O Rafael Pedrico é engenheiro florestal, e uma das suas principais áreas de estudo é, obviamente, os incêndios.
Com tudo o que se tem dito nos últimos dias sobre o tema por pessoas que adquiriram todo o seu conhecimento à volta de uma mesa de café carregada de minis, torna-se necessário dar tempo de antena a quem percebe mesmo do assunto. Abaixo fica o texto que nos foi enviado pelo Rafael. Vale a pena ler.
Todos os anos, chegamos ao mês de Junho e tudo se lembra o que o nosso amado país sofre com os incêndios, toda a gente fala dos incêndios, são capa de jornais e revistas até Outubro, altura em que se varre o problema para baixo do tapete até ao próximo mês de Junho, infelizmente este ano começou especialmente cedo, e da pior forma que se pode imaginar.

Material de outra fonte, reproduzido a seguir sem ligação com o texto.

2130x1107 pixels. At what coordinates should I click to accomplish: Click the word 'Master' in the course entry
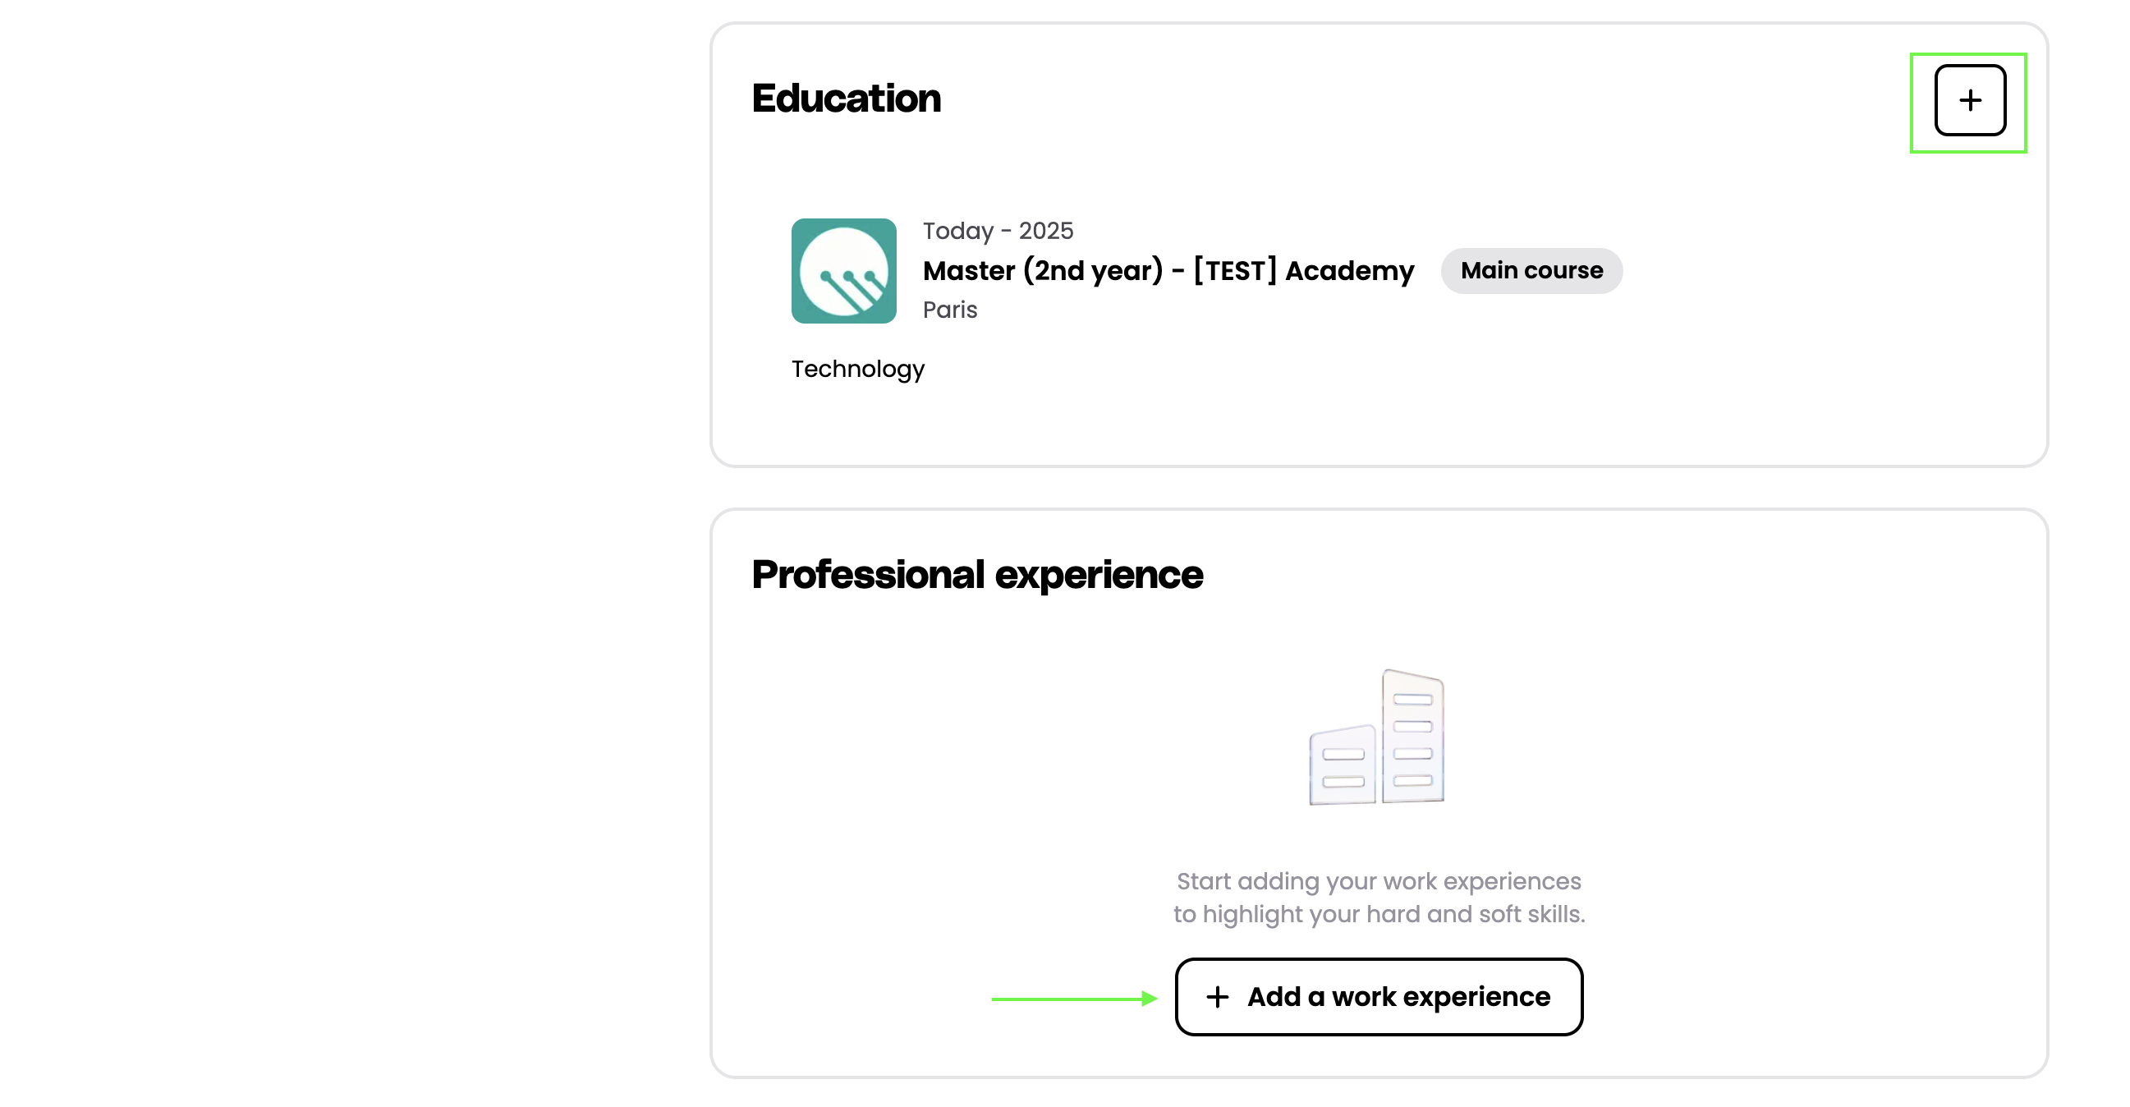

Toda a gente tem a sua opinião mais que formada neste tema que não dominam, criada muitas vezes com base naquilo que outras pessoas sem formação escrevem, ou vêm dizer para a televisão. Estamos num país onde no decorrente ano letivo apenas 23 alunos entraram para Engenharia Florestal, e destes apenas 6 colocaram o curso como primeira opção (os quais tenho o prazer de conhecer pessoalmente)

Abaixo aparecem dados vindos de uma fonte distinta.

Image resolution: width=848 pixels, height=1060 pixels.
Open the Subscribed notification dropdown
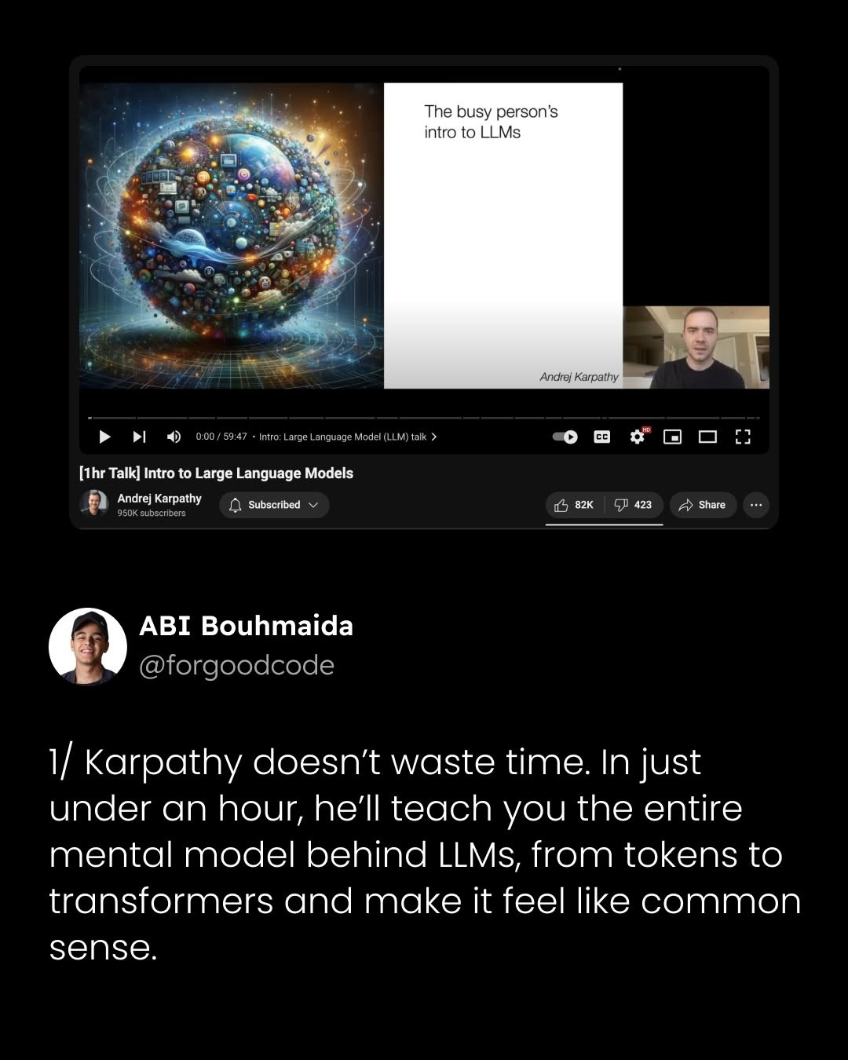tap(274, 505)
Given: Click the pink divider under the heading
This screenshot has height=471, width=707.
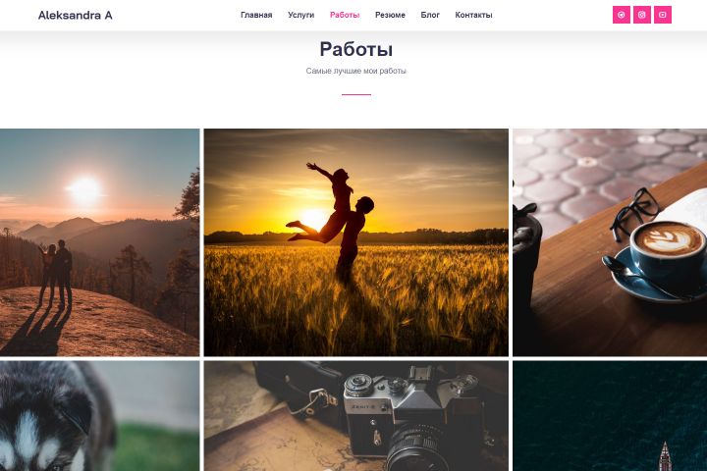Looking at the screenshot, I should (356, 94).
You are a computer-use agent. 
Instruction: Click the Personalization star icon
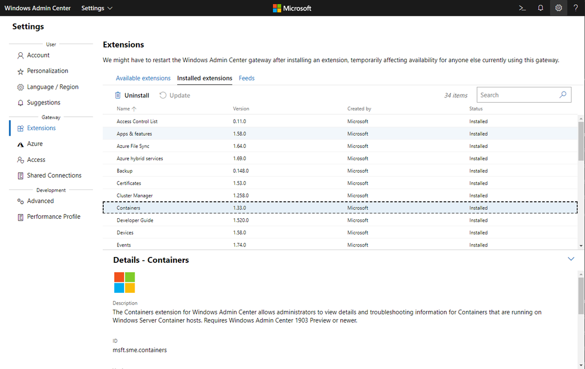pyautogui.click(x=20, y=71)
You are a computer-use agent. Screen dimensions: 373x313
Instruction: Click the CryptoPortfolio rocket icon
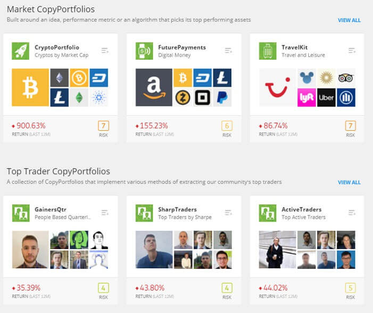[20, 51]
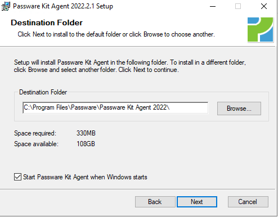The image size is (278, 217).
Task: Close the setup window with the X
Action: point(264,6)
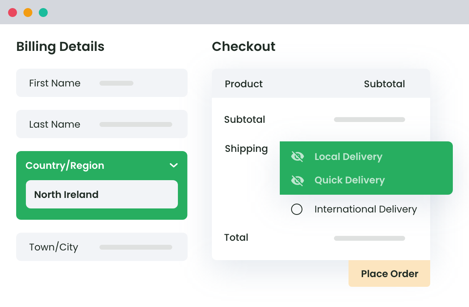Click the First Name input field
This screenshot has height=307, width=469.
101,83

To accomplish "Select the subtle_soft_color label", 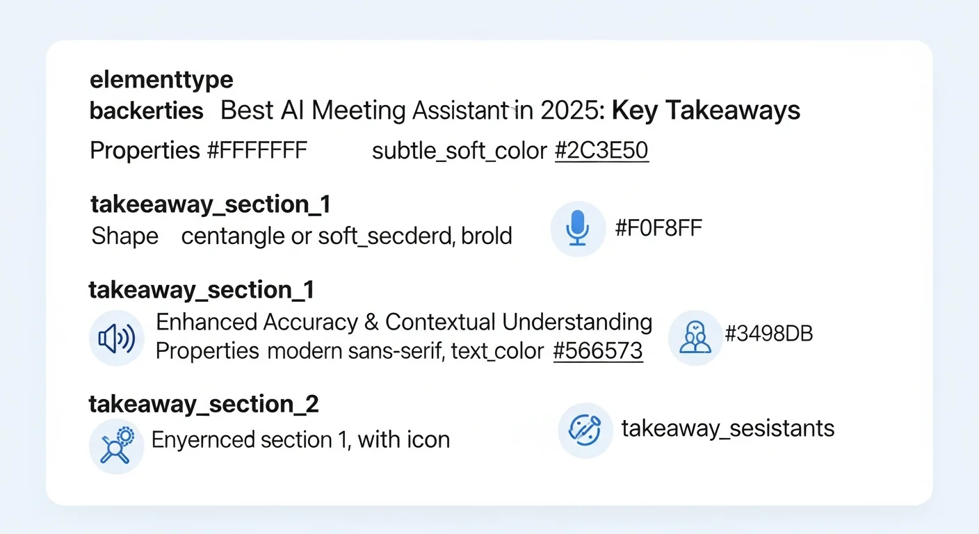I will tap(459, 151).
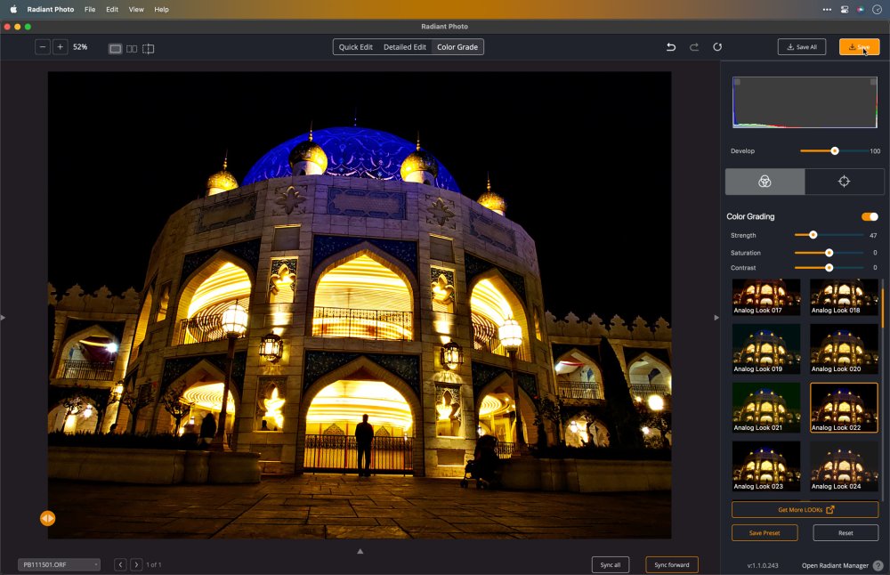Switch to the Detailed Edit tab
The width and height of the screenshot is (890, 575).
click(404, 47)
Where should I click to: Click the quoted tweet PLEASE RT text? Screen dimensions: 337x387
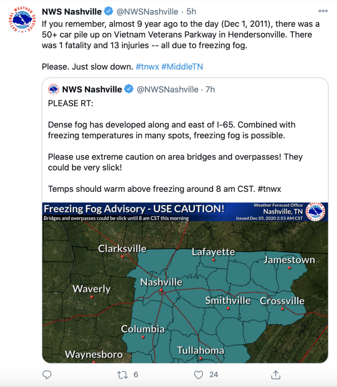pos(71,103)
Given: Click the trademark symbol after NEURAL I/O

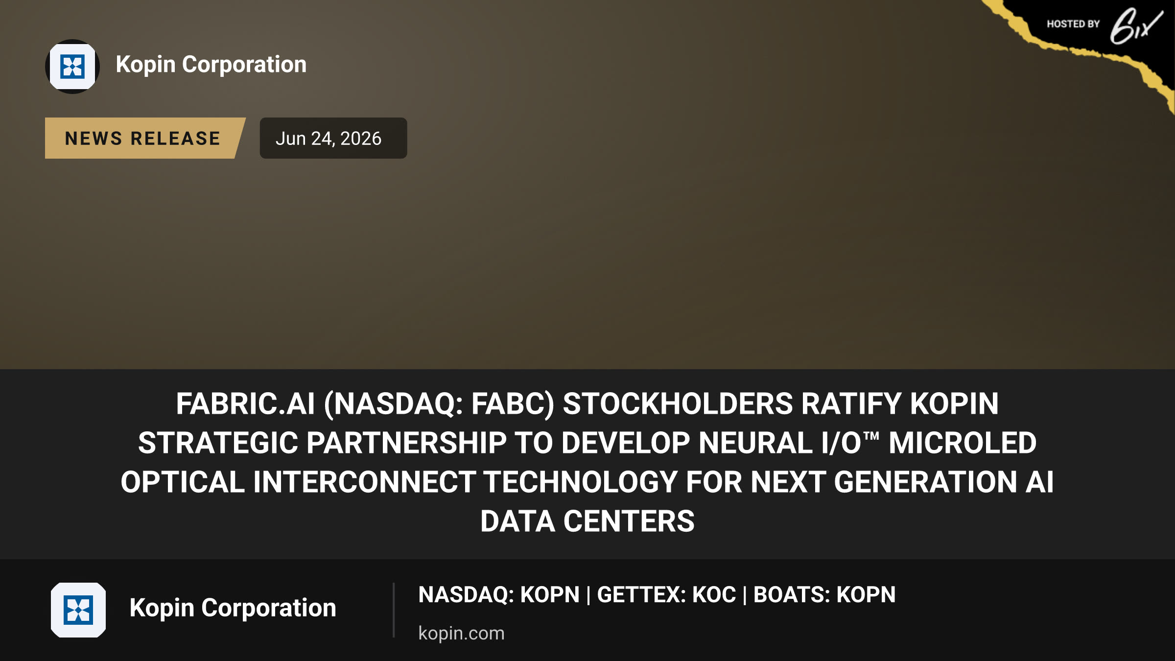Looking at the screenshot, I should click(x=871, y=435).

Infelizmente, todos nós temos um pouquinho de culpa daquilo que todos os verões se passa com o nosso país, todos nós temos ou conhecemos alguém que tem “um terreno lá na terrinha mas que nem sabe onde é”, essas áreas com o passar dos anos convertem-se em matagais densos, e é aí que começa uma grande percentagem dos incêndios.
Acreditem quando vos digo que o verdadeiro problema está longe de ser a área de eucalipto em Portugal. Durante os anos de 1975 e 2009 de toda a área ardida no país, 32% pertencia a áreas florestais, 19% a áreas agrícolas e 49% a matagais. E dos 32% da área florestal a maior parte da área ardida corresponde de longe a pinhais.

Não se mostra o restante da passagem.